(Extract Opens)

NAIROBI, KENYA, JAN 26 — The year 2018 has opened on a positive note for the formal retail sector, the Retail Trade Association of Kenya (RETRAK) has said, expressing confidence the quarter will reap big this year.
A market survey released by RETRAK on Friday indicates 2017 was “probably the most difficult for the sector”, as the country witnessed a prolonged electioneering period.
Political tension disrupted trading in major towns across the country, with the private sector reporting losses of up to Ksh700 billion.
RETRAK CEO Wambui Mbarire said the sector is optimistic both the political and economic climate in 2018, will allow for consumer demand and shopping patterns to return to normal levels.
“Following a market review on the operating prospects amongst our membership, we are encouraged to report that the Kenyan formal retail space has opened the year with marked signs of resilience and positive growth,” Mbarire said.
“Distress signs experienced last year are currently under management with clear and positive signs of recovery,” she added.
According to the association, indigenous investors in the local retail sector continue to lead efforts to accelerate and deepen formal retail trade.
The country’s supermarket sector features 25 key players with indigenous investors enjoying a 98.1 per cent market share.
In the last two months, investors including Tuskys, Naivas, Quickmart, Magunas, Rams, Souk and Lemigo Kisumu, have successfully managed to expand formal retail value with the opening of more than ten fully fledged supermarket branches.
Combined, the indigenous investors have facilitated more than Ksh1.2billion economic investments, RETRAK noted, with the recent branch openings in Nairobi, Kiambu, Sagana, Kisumu, Kericho, and Eldoret.
The investments have also afforded the economy more than 600 direct job opportunities, the association says.
“International operators with a market share of 1.79 per cent are also playing a good role complementing the trail blazing efforts by the indigenous investors,” Mbarire noted.
Among latest activities by foreign investors include French retailer Carrefour’s opening of its fourth store in Kenya, at the Junction Mall along Ngong Road.
Botswana retailer Choppies has also opened a store at the new South Field Mall, Embakasi.
Game Discount is set to open its second outlet before the second quarter of 2018 at the WaterFront Mall.
Currently, multinational supermarket sector players have a cumulative six branches.
This year, Kenya will witness the entry of French sports goods retailer Decathlon who are setting up shop at The Hub Karen and Turkish furniture retailer Doğtaş Exclusive who are set to open a shop in Parklands.
Local lifestyle fashion retailer Mavazi, a subsidiary of Tusker Mattresses is also gearing up for further expansion with more stores in Nairobi, Mombasa and Kisumu.
Jade Collections closed the year by opening a branch in Westlands.
The local pharmaceutical retail sub sector is also enjoying good growth with progressive investments.
Goodlife Pharmacy has quickly grown to over 35 stores, with plans to expand its footprint to 100 plus stores over the next five years.
The association has termed the efforts to secure the survival of Nakumatt as “Commendable”.
The cash strapped retailer, once a market leader in Kenya, is under new management after the High Court allowed the appointment of an administrator.
PKF Consulting partner Peter Kahi took over the supermarkets’ management from its founder Atul Shah this week, shielding it from its creditors in the short term as it tries to recover.
“RETRAK fraternity remains optimistic that a mutually satisfying resolution will soon be realised. The recent placement on Administration plus the ongoing restocking of 10 key Nakumatt branches is noteworthy as is the extensive restocking of various Uchumi branches,” Mbarire said.
She said the association’s members, particularly supermarket players have doubled efforts to streamline their operations, with significant Information Technology investments being undertaken to enhance corporate governance.
According to the lobby, key retailers particularly those in the supermarket space have reported good progress on efforts to raise their efficiencies to guarantee prompt supplier settlements.
These include inventory management systems, data sharing with suppliers, and product range reviews.
“Looking ahead, we remain optimistic that the year 2018 will provide a good recovery path for the local retail sector. All indicators confirm that the prospects are bright and our membership remains committed to continue delivery value to facilitate mutual growth,” she said.

(Extract Closes)

According to the article on Kenya's retail sector, what market share do indigenous investors hold in the country's supermarket sector? These records come from a separate source.

(Data excerpts Opens)

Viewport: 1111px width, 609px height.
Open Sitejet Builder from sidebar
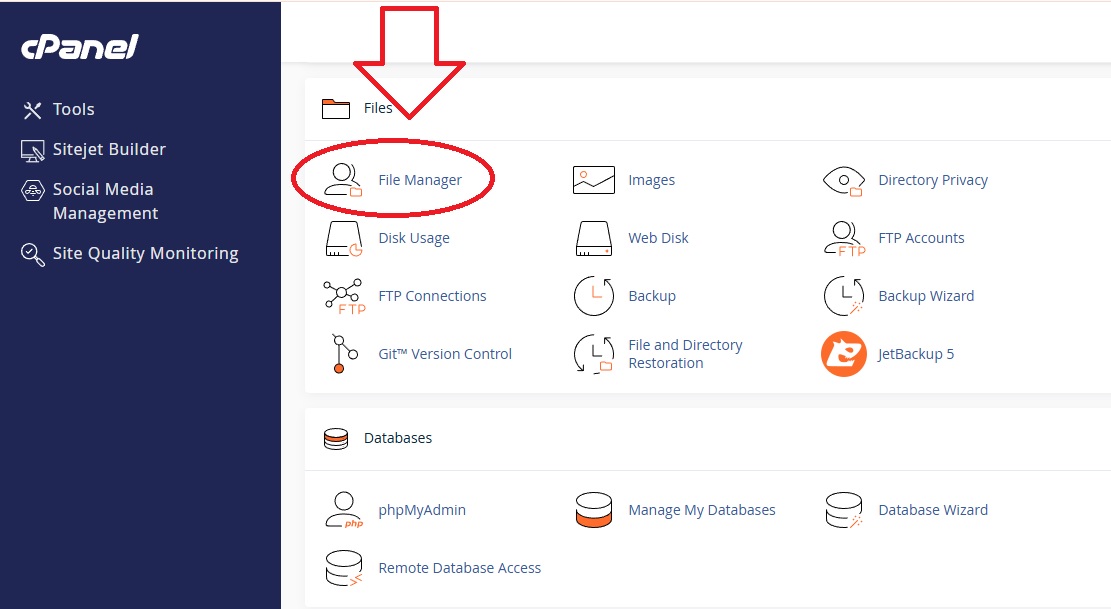(x=110, y=149)
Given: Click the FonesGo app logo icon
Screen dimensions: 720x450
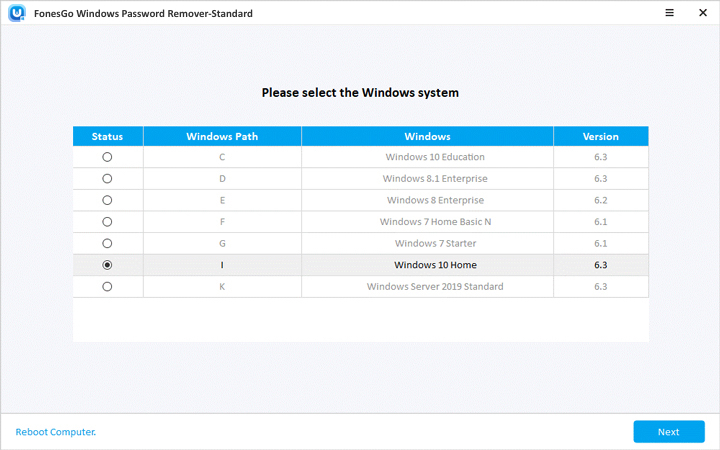Looking at the screenshot, I should click(16, 14).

(Data excerpts Closes)

Solution to this problem
98.1 per cent